Riven turned, startled, and his chest eased at once. Lior was barreling toward him, grin bright, little shoes clapping against the polished deck. Thayer followed at a measured distance, hands clasped behind his back.

Riven's face softened. The day had swallowed him whole—meetings, eyes, pressure—but all of it dissolved the instant he saw his son. He bent, catching Lior mid-run, the boy's arms flinging tight around his neck. Warmth. Anchor. Home.

Still holding him, Riven's gaze swept the deck instinctively, searching. Eli should have been near. Always near.

Thayer caught the glance. "If you're looking for Eli," he said smoothly, "he went home."

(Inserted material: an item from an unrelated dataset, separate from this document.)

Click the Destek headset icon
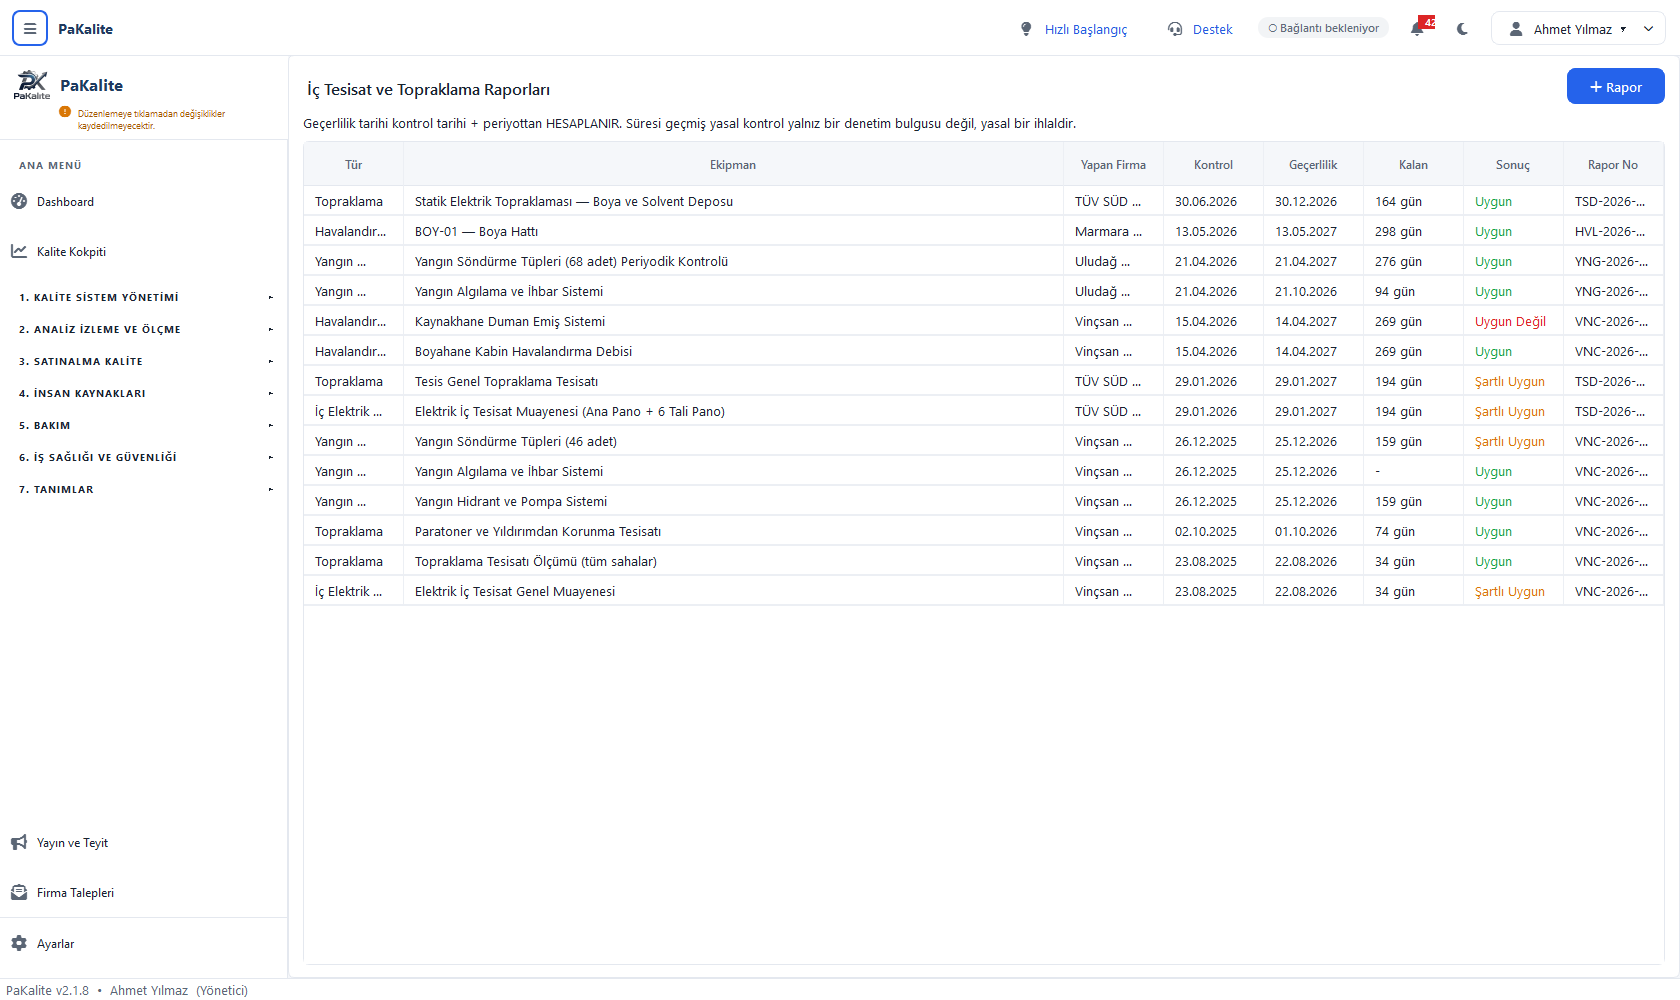The image size is (1680, 1000). click(1175, 29)
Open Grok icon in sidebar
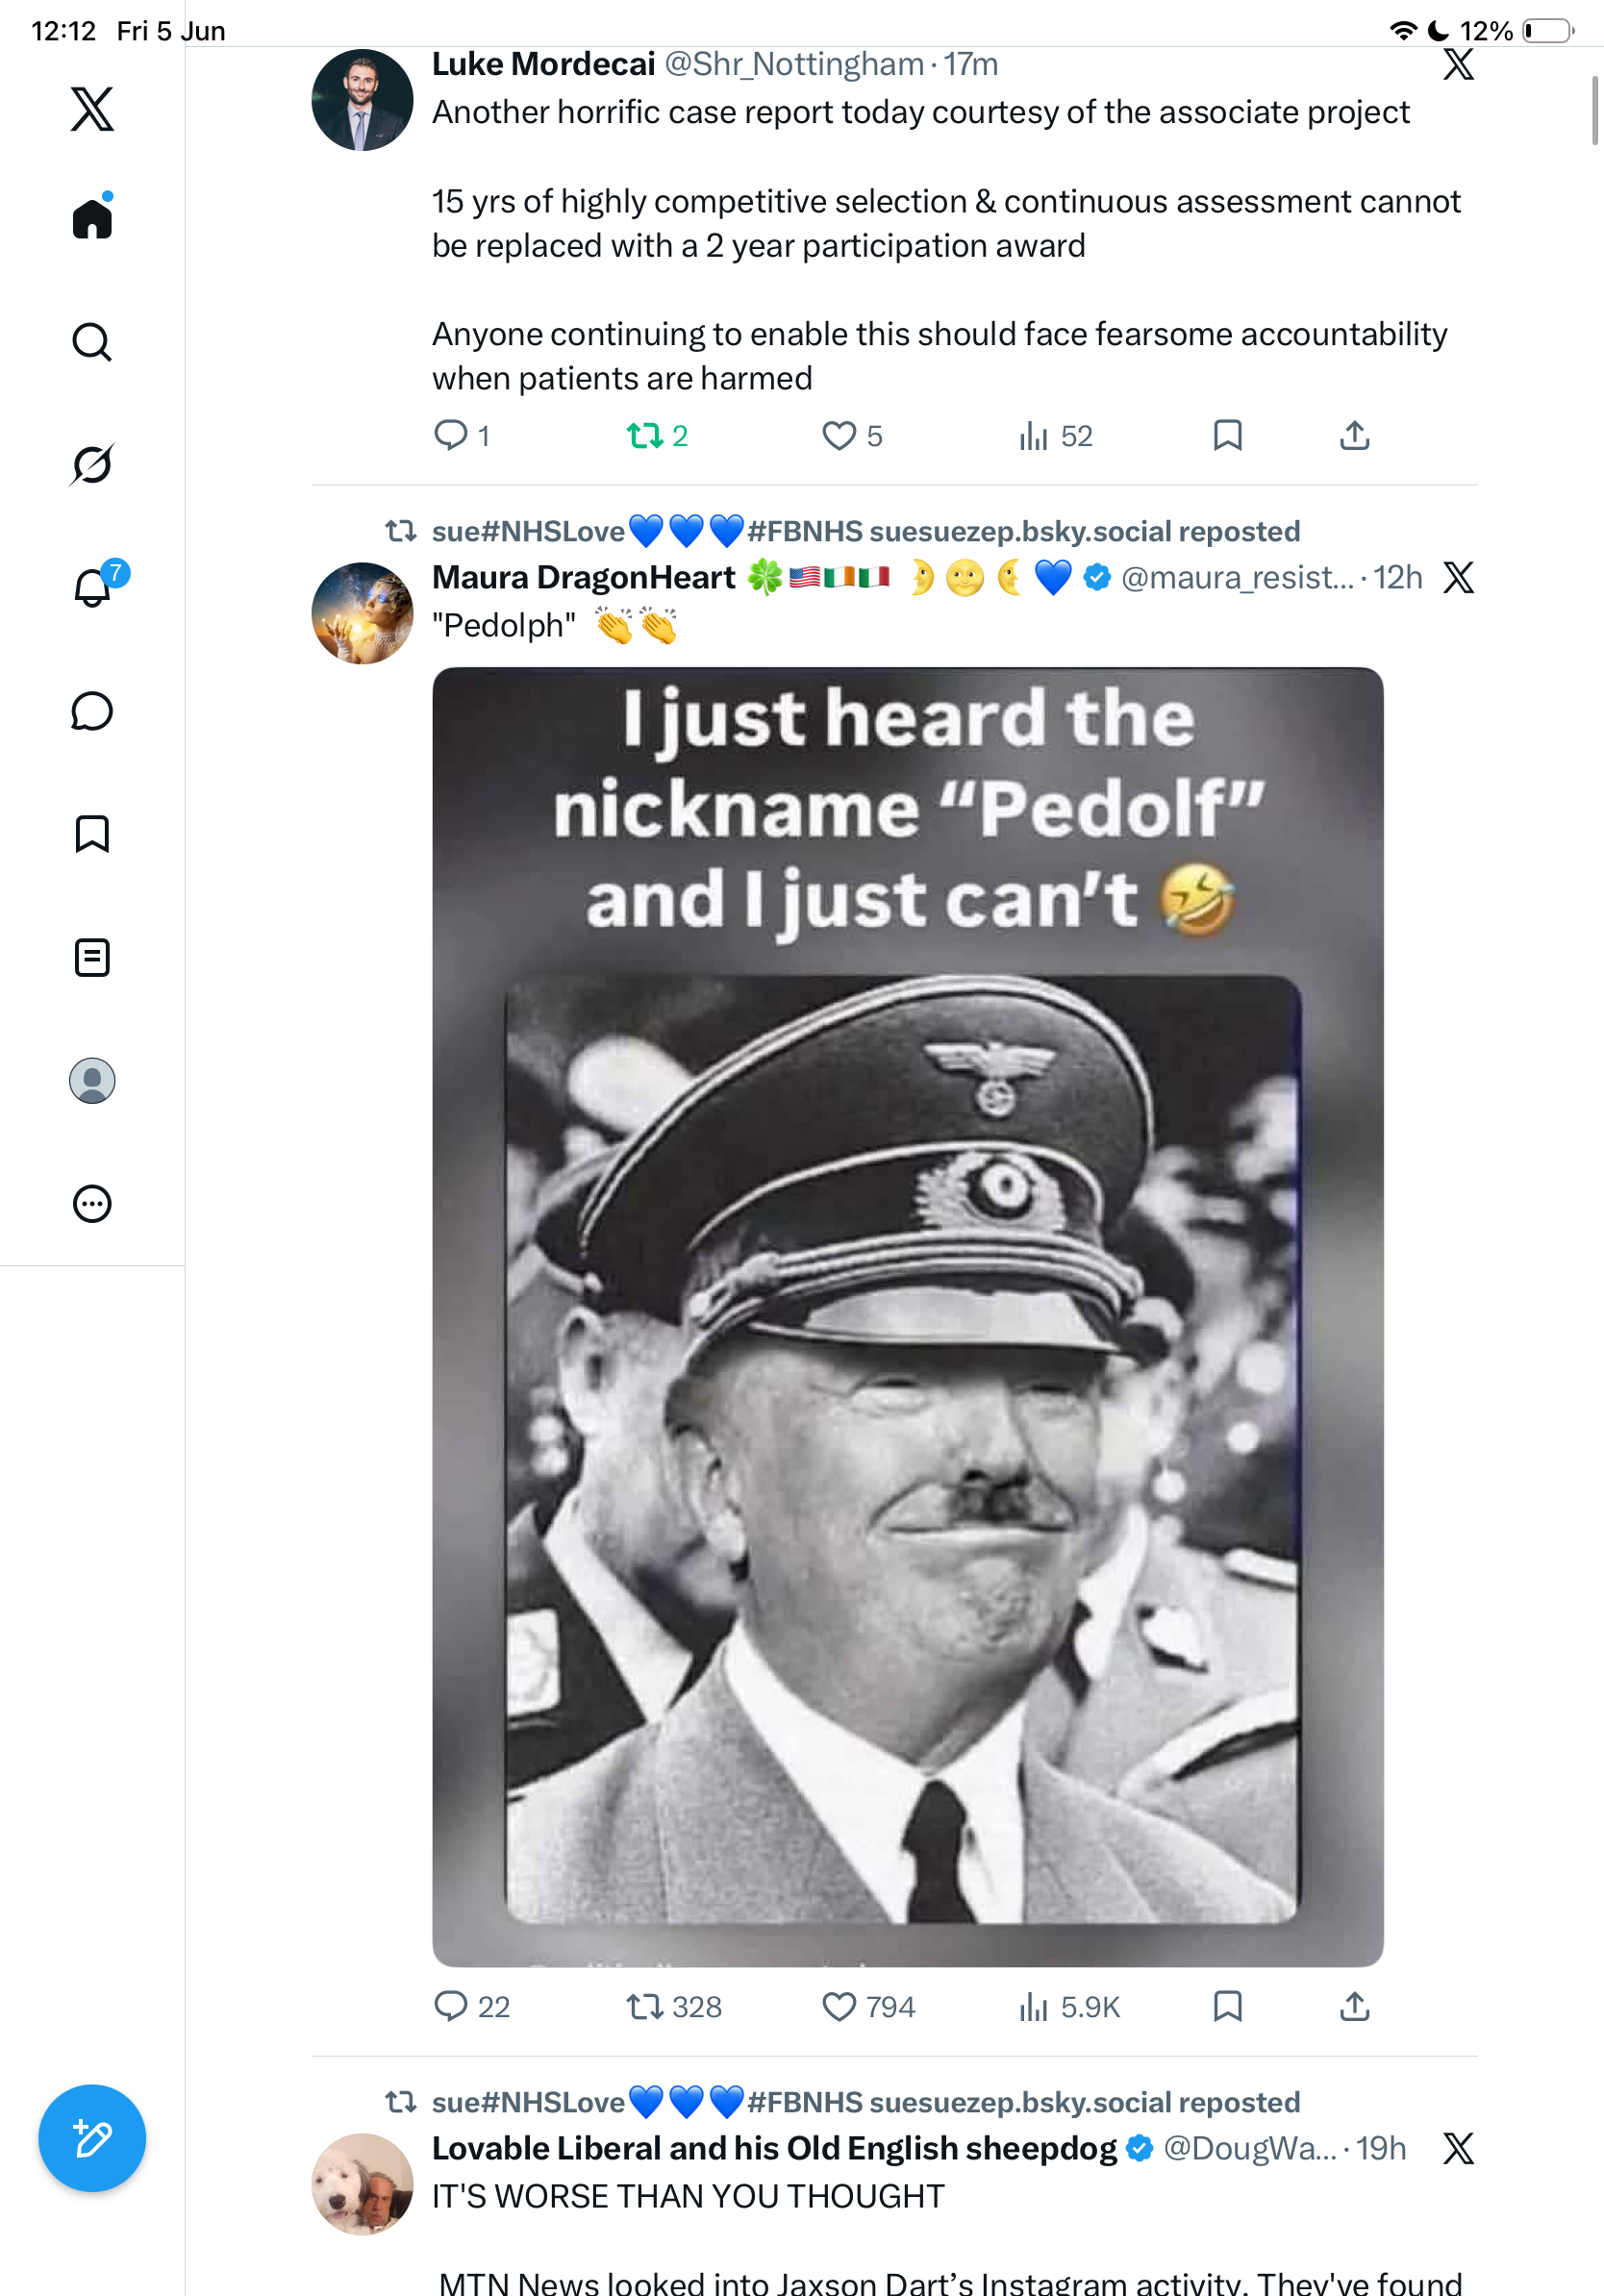1604x2296 pixels. click(x=92, y=464)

Riven blinked. "Without saying goodbye?"

"Sea sickness," Thayer explained, tone light, almost casual. "He asked me to take over. Said he was sorry to leave Lior with me."

The words didn't sit right. Eli had insisted he was fine earlier, even joked about the waves. No hint of dizziness. No request for relief.

Riven frowned, his arms tightening slightly around Lior as if to shield him. The boy snuggled in closer, oblivious.

"Thanks," Riven said at last, his voice quiet but edged. "I hope he wasn't too much."

Thayer's smile was faint. Measured. "Lior's a good kid. Easy company."

The wind gusted, tugging at Riven's jacket, carrying the faintest trace of sea salt and steel. He kissed the top of Lior's head, but his eyes stayed on Thayer—watchful, weighing, unsettled.

"I'm a good boy," Lior echoed proudly, tugging at Riven's sleeve.

Riven smiled, ruffling his hair. "Yes, you are."

But his eyes drifted past the boy—toward the crowd. Executives. Masked elites. And at the center of it, Nyxen.

Thayer followed his gaze, silent.

Something in Riven's expression shifted. Not fear. Not awe. Recognition. As though he was seeing something he hadn't meant to.